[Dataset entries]
╔══

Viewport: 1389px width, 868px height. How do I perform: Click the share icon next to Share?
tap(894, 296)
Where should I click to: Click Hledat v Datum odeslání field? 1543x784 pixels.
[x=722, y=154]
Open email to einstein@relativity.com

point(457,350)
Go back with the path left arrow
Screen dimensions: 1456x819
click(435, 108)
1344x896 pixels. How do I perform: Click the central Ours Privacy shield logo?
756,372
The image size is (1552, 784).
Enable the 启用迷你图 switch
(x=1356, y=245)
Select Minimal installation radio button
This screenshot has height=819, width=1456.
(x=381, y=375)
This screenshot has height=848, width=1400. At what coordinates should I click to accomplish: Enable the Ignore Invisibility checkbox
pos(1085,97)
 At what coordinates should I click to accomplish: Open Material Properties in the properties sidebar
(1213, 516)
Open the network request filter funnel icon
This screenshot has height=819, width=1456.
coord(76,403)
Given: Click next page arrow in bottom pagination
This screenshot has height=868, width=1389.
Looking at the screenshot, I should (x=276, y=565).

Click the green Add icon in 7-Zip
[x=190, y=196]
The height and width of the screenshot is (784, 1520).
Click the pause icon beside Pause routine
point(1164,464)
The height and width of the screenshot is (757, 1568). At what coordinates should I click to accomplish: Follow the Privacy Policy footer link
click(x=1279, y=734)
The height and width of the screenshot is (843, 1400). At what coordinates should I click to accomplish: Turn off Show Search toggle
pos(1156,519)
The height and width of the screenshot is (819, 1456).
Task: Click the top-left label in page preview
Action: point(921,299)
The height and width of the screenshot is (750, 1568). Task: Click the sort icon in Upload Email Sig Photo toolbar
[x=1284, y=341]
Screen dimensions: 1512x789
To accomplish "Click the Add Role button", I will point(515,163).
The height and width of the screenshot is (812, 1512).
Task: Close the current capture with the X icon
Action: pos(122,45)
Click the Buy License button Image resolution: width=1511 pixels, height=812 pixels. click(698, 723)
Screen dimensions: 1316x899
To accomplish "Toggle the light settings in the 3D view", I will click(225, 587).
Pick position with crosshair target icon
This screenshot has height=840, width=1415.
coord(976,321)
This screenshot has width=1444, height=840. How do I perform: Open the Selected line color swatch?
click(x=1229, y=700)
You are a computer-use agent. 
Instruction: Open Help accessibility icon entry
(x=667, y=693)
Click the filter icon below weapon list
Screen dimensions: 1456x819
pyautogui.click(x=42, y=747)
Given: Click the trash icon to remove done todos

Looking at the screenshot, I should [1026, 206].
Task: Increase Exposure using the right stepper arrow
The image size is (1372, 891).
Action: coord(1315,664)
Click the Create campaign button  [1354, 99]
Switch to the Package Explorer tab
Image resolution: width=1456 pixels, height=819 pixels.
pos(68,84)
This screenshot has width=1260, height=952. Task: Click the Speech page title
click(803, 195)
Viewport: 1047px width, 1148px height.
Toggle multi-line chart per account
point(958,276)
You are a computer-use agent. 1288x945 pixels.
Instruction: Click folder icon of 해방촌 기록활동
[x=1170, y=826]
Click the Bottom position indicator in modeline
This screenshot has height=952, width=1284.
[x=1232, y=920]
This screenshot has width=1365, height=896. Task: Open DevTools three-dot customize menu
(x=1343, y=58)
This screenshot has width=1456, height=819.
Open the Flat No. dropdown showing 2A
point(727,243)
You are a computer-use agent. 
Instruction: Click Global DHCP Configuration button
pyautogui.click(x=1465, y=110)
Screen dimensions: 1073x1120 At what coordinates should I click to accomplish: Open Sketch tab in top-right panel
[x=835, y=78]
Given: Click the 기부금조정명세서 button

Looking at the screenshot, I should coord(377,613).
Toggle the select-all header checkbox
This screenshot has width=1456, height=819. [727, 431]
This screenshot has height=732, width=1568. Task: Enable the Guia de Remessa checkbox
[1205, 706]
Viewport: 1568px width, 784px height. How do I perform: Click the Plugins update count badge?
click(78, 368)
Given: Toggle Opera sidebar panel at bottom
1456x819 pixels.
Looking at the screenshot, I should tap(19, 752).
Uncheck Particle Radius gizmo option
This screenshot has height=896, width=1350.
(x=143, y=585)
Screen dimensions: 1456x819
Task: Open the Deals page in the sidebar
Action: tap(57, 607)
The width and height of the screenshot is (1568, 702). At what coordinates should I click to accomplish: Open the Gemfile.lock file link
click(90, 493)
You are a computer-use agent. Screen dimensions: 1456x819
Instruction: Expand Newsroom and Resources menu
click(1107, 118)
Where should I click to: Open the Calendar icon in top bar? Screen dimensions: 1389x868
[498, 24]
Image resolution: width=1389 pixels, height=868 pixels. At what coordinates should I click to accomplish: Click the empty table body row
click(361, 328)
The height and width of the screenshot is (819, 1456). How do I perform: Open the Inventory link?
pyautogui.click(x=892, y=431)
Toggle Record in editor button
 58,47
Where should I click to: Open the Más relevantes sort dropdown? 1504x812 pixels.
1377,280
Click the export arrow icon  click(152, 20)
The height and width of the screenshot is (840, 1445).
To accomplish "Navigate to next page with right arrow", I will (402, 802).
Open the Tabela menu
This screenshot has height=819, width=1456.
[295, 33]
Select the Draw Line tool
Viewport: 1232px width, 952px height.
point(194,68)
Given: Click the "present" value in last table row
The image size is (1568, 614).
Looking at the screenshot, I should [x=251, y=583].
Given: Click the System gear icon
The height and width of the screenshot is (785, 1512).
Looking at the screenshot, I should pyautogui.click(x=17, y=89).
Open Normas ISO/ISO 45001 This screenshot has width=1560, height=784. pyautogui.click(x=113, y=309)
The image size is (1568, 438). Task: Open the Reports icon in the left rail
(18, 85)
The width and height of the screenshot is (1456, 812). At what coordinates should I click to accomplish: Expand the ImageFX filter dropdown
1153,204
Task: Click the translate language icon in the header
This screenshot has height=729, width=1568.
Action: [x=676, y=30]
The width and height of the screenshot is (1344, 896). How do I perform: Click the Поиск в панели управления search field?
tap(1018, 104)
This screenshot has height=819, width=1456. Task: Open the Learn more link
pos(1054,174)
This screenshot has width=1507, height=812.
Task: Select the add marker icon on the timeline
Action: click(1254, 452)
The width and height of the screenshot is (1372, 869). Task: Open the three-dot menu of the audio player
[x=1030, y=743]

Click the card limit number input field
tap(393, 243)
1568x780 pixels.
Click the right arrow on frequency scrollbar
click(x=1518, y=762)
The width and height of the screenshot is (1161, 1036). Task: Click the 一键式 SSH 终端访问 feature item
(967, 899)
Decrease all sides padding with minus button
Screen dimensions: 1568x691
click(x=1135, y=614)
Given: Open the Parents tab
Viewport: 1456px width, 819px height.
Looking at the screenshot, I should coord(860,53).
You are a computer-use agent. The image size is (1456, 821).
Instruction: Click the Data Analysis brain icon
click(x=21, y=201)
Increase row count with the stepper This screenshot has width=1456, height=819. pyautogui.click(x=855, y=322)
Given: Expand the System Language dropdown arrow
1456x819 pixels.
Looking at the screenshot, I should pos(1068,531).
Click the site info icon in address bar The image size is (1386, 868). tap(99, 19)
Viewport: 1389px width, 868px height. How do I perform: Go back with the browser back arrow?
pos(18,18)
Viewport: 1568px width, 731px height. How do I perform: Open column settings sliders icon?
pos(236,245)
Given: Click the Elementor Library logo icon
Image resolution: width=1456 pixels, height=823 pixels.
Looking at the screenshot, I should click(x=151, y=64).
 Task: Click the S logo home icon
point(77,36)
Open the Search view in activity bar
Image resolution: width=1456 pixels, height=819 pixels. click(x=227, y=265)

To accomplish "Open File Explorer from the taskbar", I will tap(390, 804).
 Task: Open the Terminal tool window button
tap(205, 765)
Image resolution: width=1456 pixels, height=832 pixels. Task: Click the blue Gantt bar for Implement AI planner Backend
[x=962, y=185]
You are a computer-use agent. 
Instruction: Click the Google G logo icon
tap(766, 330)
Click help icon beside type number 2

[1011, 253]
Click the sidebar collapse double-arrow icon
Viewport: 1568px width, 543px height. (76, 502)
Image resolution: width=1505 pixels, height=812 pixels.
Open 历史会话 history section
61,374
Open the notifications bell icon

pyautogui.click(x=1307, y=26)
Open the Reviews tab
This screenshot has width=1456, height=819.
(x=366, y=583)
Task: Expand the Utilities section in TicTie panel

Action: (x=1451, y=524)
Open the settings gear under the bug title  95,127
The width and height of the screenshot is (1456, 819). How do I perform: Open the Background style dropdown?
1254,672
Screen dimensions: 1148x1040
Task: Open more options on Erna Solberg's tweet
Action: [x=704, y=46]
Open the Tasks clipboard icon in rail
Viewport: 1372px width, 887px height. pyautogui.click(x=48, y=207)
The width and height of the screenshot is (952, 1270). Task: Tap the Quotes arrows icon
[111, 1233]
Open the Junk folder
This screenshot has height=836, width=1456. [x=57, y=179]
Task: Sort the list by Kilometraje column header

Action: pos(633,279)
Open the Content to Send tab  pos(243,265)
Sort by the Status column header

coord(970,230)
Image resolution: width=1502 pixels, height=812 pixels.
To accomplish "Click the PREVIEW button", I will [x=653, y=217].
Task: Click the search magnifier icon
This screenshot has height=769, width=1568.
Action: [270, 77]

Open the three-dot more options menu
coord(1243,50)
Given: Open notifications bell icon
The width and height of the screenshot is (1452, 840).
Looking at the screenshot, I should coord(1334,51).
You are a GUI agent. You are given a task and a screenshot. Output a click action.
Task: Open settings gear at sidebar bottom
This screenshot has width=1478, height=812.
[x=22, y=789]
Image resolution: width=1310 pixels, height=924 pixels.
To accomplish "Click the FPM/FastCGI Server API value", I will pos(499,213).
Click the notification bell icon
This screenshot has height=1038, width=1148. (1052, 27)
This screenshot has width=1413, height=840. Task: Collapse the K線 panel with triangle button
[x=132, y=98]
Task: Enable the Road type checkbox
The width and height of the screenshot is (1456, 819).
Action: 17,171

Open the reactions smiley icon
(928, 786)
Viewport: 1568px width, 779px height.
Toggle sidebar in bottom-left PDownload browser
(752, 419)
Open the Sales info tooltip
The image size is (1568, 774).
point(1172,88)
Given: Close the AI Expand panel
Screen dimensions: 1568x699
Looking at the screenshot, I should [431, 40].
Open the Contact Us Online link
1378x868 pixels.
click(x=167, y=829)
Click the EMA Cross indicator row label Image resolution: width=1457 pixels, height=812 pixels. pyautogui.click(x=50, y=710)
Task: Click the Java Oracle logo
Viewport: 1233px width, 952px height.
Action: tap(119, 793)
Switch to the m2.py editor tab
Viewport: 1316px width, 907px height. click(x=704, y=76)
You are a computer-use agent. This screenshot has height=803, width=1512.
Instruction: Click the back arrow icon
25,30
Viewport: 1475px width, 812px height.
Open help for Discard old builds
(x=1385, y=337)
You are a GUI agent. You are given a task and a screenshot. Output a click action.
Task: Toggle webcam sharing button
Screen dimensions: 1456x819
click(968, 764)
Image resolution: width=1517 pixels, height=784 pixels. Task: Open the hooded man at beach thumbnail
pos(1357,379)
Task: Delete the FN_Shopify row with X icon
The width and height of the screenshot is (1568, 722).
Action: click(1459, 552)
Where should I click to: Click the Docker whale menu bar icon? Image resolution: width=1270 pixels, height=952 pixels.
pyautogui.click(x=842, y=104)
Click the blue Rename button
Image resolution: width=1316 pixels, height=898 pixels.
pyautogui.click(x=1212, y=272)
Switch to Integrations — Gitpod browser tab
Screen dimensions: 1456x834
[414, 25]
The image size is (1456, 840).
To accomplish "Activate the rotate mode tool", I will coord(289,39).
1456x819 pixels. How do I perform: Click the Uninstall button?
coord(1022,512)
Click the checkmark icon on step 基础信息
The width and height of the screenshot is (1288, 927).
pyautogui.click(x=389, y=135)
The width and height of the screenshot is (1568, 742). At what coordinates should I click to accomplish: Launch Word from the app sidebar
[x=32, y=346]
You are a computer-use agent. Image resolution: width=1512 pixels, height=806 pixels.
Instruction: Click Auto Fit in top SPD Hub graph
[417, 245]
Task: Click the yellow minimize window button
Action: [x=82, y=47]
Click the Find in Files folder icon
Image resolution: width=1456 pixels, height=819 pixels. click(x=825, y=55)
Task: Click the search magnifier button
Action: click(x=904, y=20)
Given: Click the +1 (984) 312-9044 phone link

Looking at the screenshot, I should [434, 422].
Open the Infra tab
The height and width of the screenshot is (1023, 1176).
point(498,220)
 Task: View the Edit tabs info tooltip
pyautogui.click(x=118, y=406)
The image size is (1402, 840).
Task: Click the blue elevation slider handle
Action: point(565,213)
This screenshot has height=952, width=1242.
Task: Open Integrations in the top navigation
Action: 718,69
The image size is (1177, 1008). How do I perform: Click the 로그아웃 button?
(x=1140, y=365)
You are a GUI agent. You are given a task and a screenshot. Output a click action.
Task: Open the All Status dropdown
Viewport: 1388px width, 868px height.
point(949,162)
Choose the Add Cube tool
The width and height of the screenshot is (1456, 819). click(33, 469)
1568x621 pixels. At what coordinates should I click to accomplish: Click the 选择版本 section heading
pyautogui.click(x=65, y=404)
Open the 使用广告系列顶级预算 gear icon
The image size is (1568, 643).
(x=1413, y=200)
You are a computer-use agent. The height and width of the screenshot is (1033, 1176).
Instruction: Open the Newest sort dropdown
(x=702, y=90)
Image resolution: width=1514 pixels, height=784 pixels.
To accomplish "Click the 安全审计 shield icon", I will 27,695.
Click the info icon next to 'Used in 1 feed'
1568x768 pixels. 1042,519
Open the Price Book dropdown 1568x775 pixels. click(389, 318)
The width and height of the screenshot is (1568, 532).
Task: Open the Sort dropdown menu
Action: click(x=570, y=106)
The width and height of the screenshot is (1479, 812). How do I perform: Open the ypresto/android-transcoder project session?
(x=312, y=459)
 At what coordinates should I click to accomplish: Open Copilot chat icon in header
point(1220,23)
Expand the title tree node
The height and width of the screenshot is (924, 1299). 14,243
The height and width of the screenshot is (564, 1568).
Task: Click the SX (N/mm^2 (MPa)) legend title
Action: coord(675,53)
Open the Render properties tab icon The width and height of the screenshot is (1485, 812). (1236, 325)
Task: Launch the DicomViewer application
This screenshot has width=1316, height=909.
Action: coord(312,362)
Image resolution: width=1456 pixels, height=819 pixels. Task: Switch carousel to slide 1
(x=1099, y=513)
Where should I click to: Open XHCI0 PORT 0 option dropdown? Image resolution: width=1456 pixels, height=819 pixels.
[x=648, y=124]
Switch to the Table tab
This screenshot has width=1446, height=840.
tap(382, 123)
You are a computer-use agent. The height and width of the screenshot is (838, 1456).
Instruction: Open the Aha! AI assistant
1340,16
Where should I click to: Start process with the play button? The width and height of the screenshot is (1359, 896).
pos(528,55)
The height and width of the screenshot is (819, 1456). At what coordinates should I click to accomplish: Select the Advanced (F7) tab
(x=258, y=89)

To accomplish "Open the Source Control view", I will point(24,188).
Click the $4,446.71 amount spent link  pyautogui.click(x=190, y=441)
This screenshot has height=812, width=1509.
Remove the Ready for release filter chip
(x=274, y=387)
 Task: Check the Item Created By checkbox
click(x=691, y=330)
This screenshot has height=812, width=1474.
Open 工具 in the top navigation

╚══

■ **WORK ORDER**
After locating the line with "Task: Click the S logo home icon" above, return that line and every later line through the one with "Image resolution: width=1505", word for word and with nothing else.

■ **REPLY TO THE TASK**
 Task: Click the S logo home icon
point(77,36)
Open the Search view in activity bar
Image resolution: width=1456 pixels, height=819 pixels. click(x=227, y=265)

To accomplish "Open File Explorer from the taskbar", I will tap(390, 804).
 Task: Open the Terminal tool window button
tap(205, 765)
Image resolution: width=1456 pixels, height=832 pixels. Task: Click the blue Gantt bar for Implement AI planner Backend
[x=962, y=185]
You are a computer-use agent. 
Instruction: Click the Google G logo icon
tap(766, 330)
Click help icon beside type number 2

[1011, 253]
Click the sidebar collapse double-arrow icon
Viewport: 1568px width, 543px height. (76, 502)
Image resolution: width=1505 pixels, height=812 pixels.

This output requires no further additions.